Однажды меня соединили в бане с отбывавшим срок в ПКТ бывшим милиционером Михайлом Слободяном. Когда я разделся, он пришел в ужас и тихо сказал: «Боже, да вы как будто из Освенцима!». Но я себя не
видел и чувствовал вполне сносно. В советских камерах не устанавливали зеркал.
Я постепенно слабел. Больше лежал, много думал. И о прошлом, т.е. о зоне, которая уходила от меня навсегда, и о непонятном будущем под названием ссылка в Сибири. В одном я был твердо уверен: в
таком состоянии меня на этап не возьмут. Побоятся моей смерти. Я пытался читать. Со мною были все мои книги, в двух деревянных чемоданах, подаренных друзьямидвадцатипятилетниками. По дветри
страницы в день в начале голодовки, по одной странице спустя два ее месяца. Чаще всего брал в руки толстый том Дьяконова «Мифологии древнего мира». Шумеры, культы майя, зороастрийцы, все это
спасало меня от одиночества, уводило от постылого мира с КПСС, КГБ и прочей нечистью.

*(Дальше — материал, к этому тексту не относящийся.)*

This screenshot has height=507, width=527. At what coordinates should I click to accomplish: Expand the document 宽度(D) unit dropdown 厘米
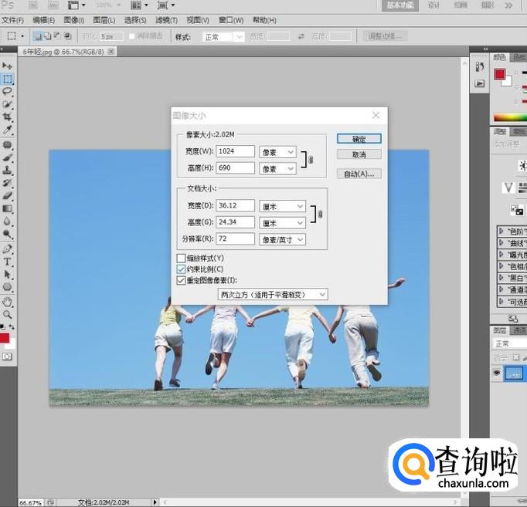coord(282,206)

Все чаще я задумывался о своем близком будущем. О ссылке. Представлял себе маленький деревянный дом, где я буду жить три года. Где буду, наконец, сам готовить себе пищу. Так шли недели. Однажды
после очередного сеанса раздумий о будущем, я внезапно испытал шок! Я понял, что и в мыслях своих готовил себе все те же бесконечные лагерные каши, в моем рационе уже не было обычных продуктов:
мяса, свежей рыбы, яиц... Годы лагерей сделали свое дело: я отвык от нормальной еды.

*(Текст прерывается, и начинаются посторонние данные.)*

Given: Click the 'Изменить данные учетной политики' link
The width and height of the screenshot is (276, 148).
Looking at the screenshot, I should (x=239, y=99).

Однажды утром дежурный надзиратель, войдя в камеру, приказал: «Соберите вещи. Вы отправляетесь на этап!». В камеру вошел врач, меня усадили на стул, влили внеочередную порцию питательной смеси...
Мне было очень страшно. Обессиленный, растерянный, прекрасно понимал: я не выдержу этапа. С трудом поднялся в холодную металлическую камеру автомобиля. Туда же забросили мои вещи, два чемодана с
книгами и небольшой синий мешок с бельем и носками. Привезли на вокзал, погрузили в зэковский вагон. Этапировали в Тюмень, в местную тюрьму. Где-то на второй или третий день меня отвели в кабинет
врача, принудительно кормили. Когда я увидел в медицинском лотке зонд для кормления, понял: это кормление будет последним. В лотке лежал очень старый резиновый зонд, давно потерявший эластичность,
весь усеянный трещинами, очень похожий на использованный десятилетиями водопроводный шланг. Главное – очень толстый шланг.
Я немедленно представил себе, как это изделие рук человеческих сейчас неотвратимо разрушит слизистую оболочку моего пищевода, будет болевой шок, я умру. Но, все обошлось, зонд сумели вставить в мой
приученный к подобным экзекуциям пищевод, влили смесь. У меня опять появились силы.
В камере меня окружали банальные уголовники. Один из них, пахан, был явно приставлен наблюдать за мною. Вероятно, он должен был предотвратить мои контакты с местными надзирателями. Меня боялись!
Слабого, перепуганного дистрофика. Я весил тогда сорок два килограмма.